1. トップ
  2. 【大人も悩む数学】「無限+無限」には答えがある…?!

【大人も悩む数学】「無限+無限」には答えがある…?!

  • 2023.12.4

「この料理、おいしいから無限に食べられる!」なんて言ってしまうことないでしょうか。

「無限」と言っていますが、本当の意味での無限ではないですよね。日常生活では比喩的に使うことが多いはずです。

では、数学では「無限」をどのように扱うのでしょうか。

「無限」の不思議な世界を考えてみましょう!

問題

無限の客室があるホテルがある。このホテルは現在、満室です。ここに、無限の人数の新たな宿泊客が来ました。ホテルは、宿泊客を受け入れることができますか?

この問題、言い換えると「無限+無限=??」ということを考えています。

undefined

満室になってしまったホテルは、無限の宿泊客を受け入れることができるのでしょうか。

 

さて、今回の問題の答えは「受け入れることができる」です。

解説

満室にもかかわらず、無限の人数のお客さんを受け入れることが可能です。

矛盾しているように感じますが、これは「無限」を扱っているから、このような結果となるのです。

「無限」と「大きな有限の数」は異なります。客室の数が有限であれば、満室になればこれ以上のお客さんを受け入れることはできません。

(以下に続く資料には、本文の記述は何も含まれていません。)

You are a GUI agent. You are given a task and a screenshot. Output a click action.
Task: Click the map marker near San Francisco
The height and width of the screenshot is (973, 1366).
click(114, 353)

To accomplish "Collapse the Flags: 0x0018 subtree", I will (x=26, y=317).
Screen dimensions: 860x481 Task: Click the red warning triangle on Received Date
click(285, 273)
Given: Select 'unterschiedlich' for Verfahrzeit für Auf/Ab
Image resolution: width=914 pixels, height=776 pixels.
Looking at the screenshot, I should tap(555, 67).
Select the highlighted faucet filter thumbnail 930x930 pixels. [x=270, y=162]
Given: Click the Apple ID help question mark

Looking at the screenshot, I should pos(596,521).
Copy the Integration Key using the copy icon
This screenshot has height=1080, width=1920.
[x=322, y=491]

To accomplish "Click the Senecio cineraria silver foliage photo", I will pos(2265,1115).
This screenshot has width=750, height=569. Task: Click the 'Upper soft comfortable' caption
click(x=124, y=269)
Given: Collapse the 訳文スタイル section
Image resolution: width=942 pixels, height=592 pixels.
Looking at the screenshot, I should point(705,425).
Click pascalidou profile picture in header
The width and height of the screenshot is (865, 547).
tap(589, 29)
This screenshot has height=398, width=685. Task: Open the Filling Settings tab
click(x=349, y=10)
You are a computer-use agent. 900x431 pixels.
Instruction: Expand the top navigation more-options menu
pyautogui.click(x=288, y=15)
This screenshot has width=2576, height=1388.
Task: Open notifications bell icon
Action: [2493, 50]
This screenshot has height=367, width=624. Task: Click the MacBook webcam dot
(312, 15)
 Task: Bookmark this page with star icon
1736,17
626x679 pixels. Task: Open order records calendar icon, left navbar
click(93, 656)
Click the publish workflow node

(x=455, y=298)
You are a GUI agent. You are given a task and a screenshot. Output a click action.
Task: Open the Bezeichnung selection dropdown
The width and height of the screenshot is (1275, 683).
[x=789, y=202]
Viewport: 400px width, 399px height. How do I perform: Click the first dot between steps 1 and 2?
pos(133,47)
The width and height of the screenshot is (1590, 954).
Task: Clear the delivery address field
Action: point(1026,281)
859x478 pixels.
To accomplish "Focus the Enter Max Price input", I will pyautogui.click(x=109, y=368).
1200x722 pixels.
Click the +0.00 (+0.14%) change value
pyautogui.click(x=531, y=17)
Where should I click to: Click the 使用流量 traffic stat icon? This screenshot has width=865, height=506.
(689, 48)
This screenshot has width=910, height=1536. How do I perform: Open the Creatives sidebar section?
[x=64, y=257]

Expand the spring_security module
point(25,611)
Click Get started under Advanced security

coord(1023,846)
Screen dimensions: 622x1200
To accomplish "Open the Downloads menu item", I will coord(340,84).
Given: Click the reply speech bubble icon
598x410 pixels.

しかし、「無限」の客室がある不思議なホテルだからこそ、満室であってもお客さんを受け入れることが可能になります。

では、どのように受け入れるのを考えてみましょう。

新しく来た客がひとりだった場合

まずは、新しく来た宿泊客がひとりだった場合を考えてみます。無限にある客室はすでに満室となっています。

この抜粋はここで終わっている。